Roger Highfield’s The Science of Harry Potter: How Magic Really Works (Penguin, 2002) discusses the science, history, and mythology behind the Harry Potter books. (Does the Sorting Hat operate on brain waves? Was John Dee, conjurer to Queen Elizabeth I, the inspiration for Albus Dumbledore? Is the magical entrance to Platform 9 ¾ a wormhole?) Fascinating and fun reading for older teenagers and adults.

 

 
 Jim Steinmeyer’s Hiding the Elephant: How Magicians Invented the Impossible and Learned to Disappear (Da Capo Press, 2004) is a fascinating history of stage magic from the mid-19th century to the 1920s, with a spectacular cast of characters. The title refers to a famous performance in 1918 when Harry Houdini made Jennie, an elephant, vanish from a circus wagon on the stage of the New York Hippodrome.
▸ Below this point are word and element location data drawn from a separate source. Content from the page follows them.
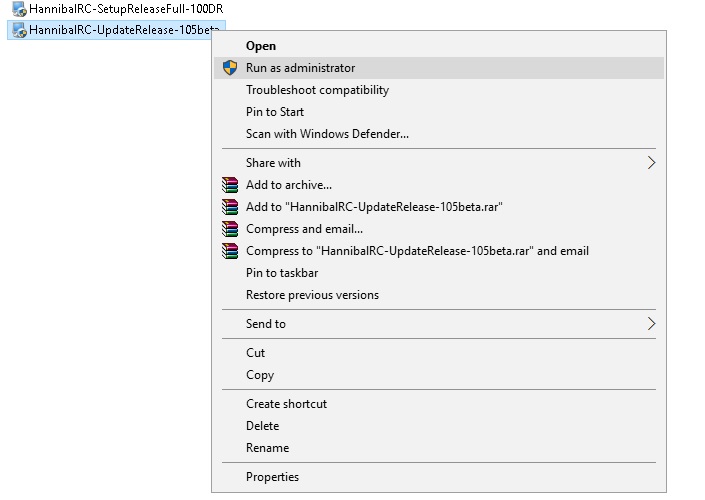
Task: Expand the Send to submenu arrow
Action: point(651,324)
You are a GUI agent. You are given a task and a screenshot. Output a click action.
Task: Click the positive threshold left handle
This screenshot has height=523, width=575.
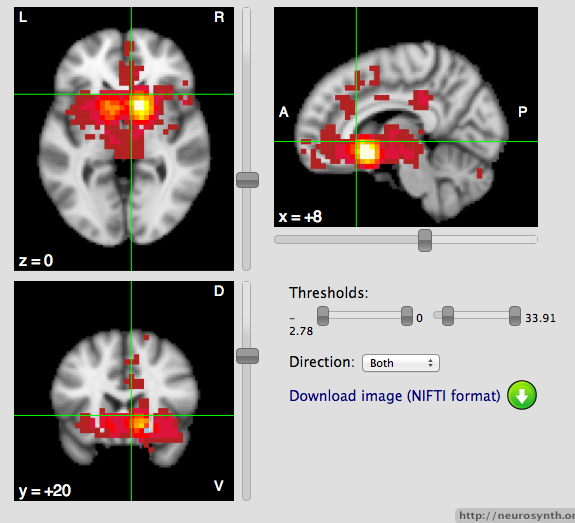pos(448,316)
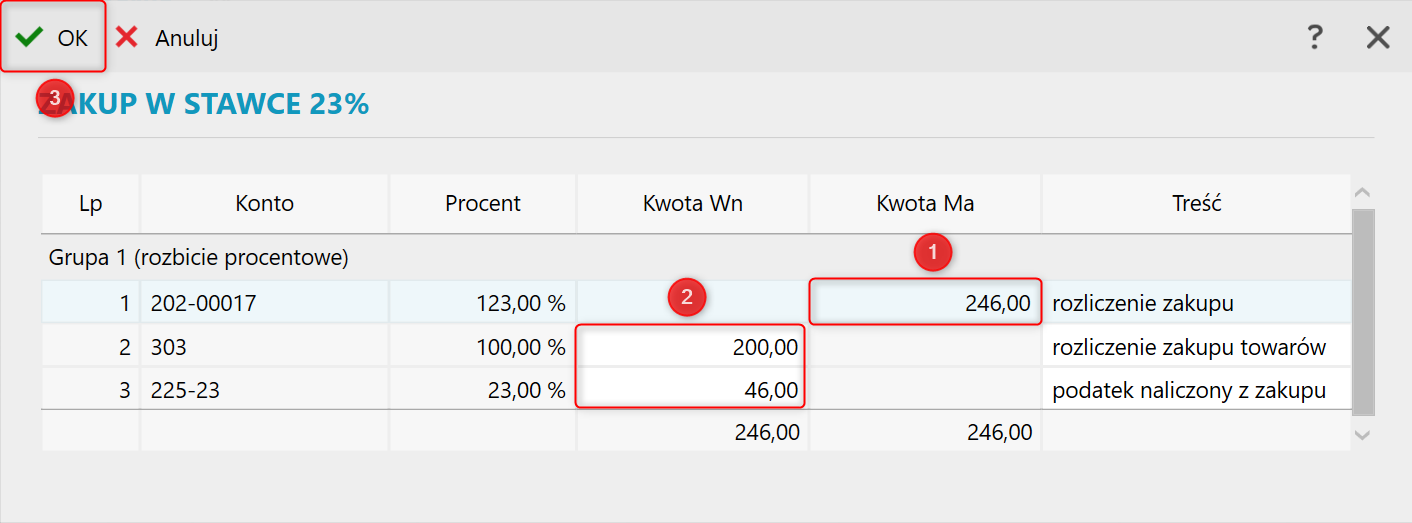Select the Kwota Wn field with 200,00
Screen dimensions: 1412x523
pos(692,347)
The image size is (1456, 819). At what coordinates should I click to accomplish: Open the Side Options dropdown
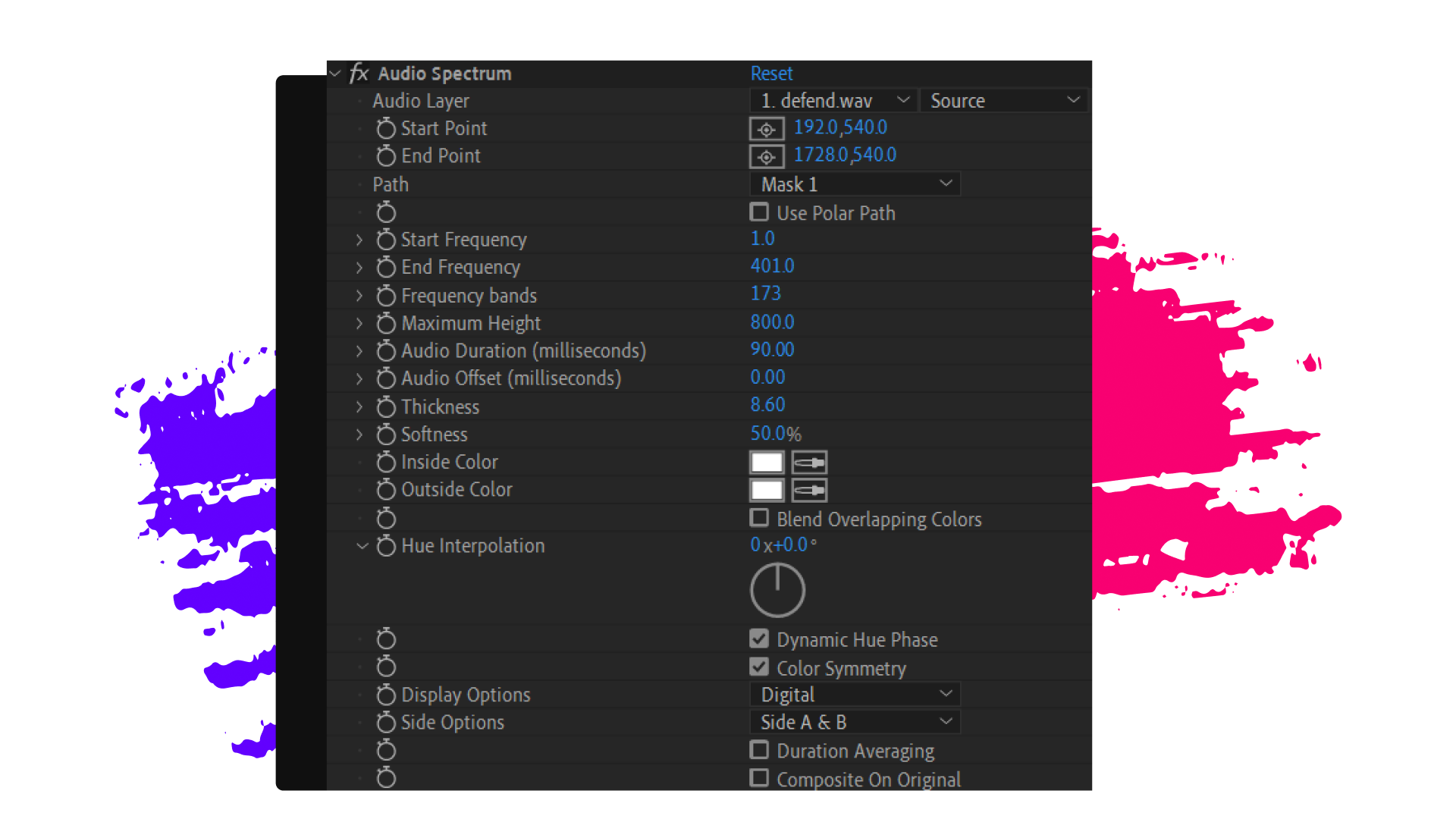(855, 722)
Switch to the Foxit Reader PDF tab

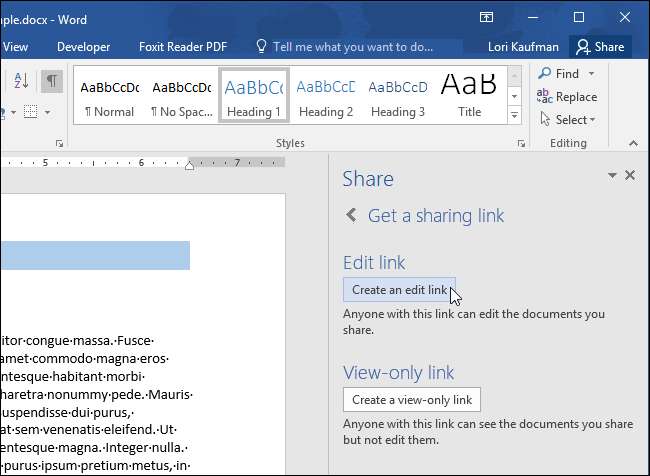click(184, 47)
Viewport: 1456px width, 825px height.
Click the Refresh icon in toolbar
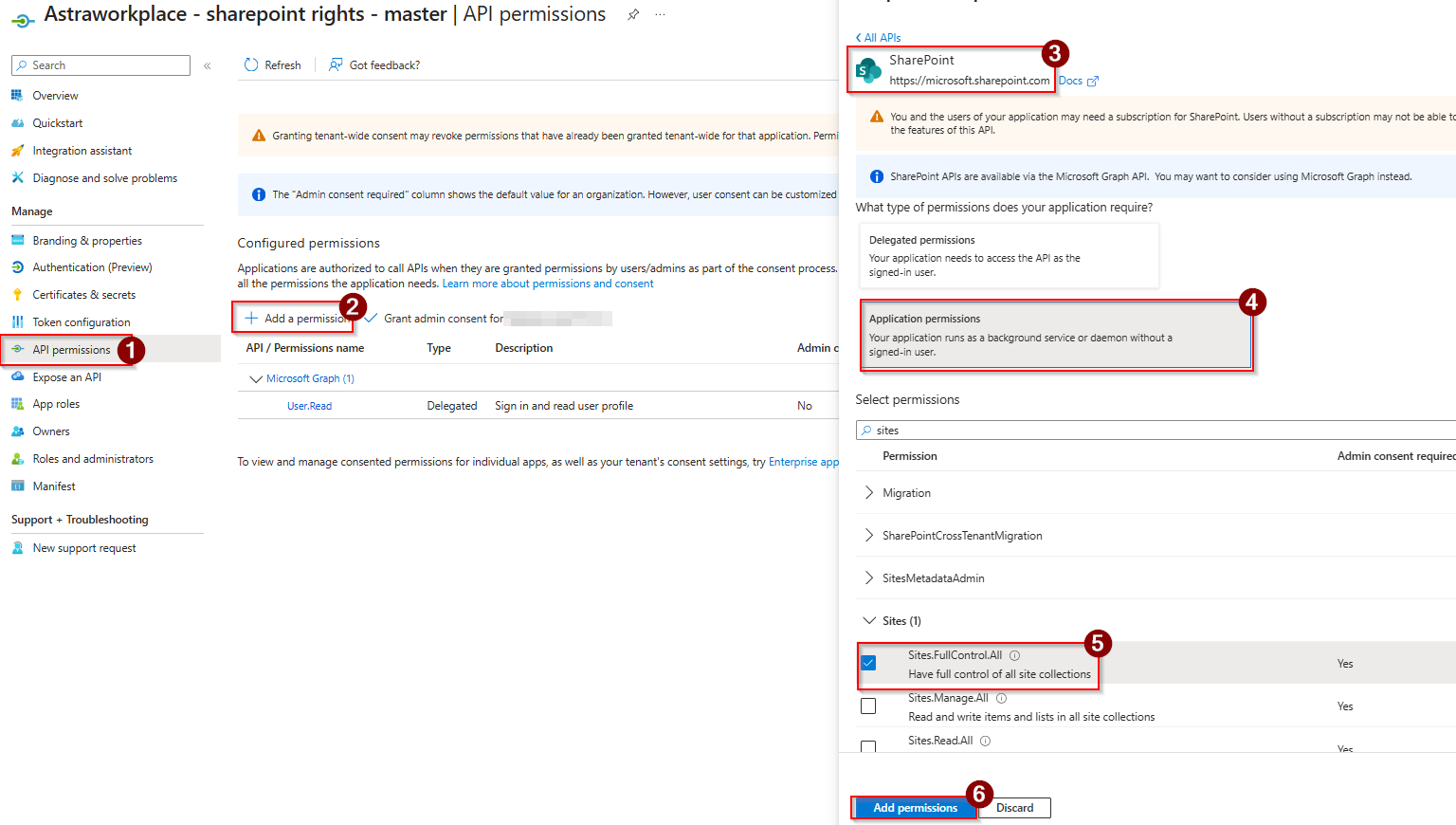[251, 65]
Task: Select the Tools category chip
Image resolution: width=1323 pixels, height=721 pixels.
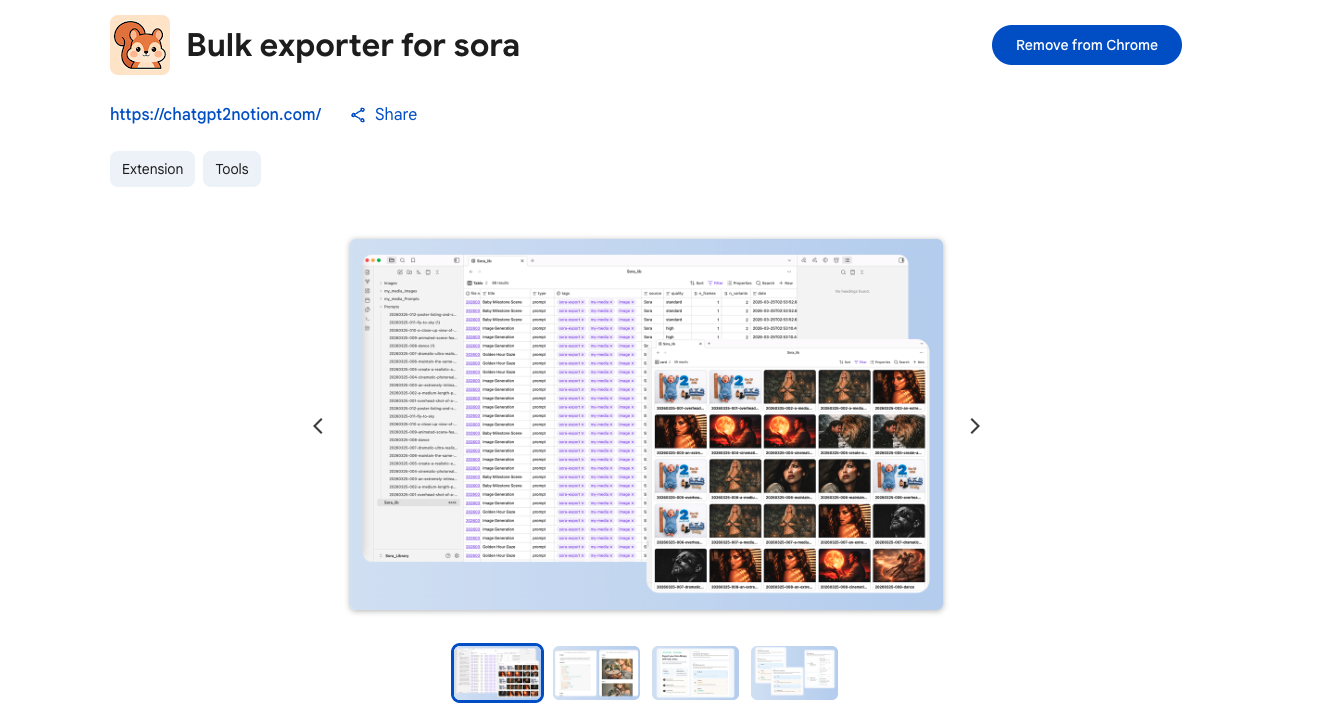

For teenagers and adults.

 

 
Sleights of Mind by Stephen L. Macknik and Susana Martinez-Conde (Henry Holt and Company, 2010) is subtitled “What the Neuroscience of Magic Reveals About Our Everyday Deceptions.” The authors explain how magicians exploit the normal workings of our brains to fool us, and how our brain function can similarly play us false in daily life – via visual, cognitive, multisensory, and memory illusions, false expectations and assumptions, illusory correlations and superstitions, and more. Forewarned is forearmed, sort of. For older teenagers and adults.
  From Scientific American, see What Can Magicians Teach Us About the Brain?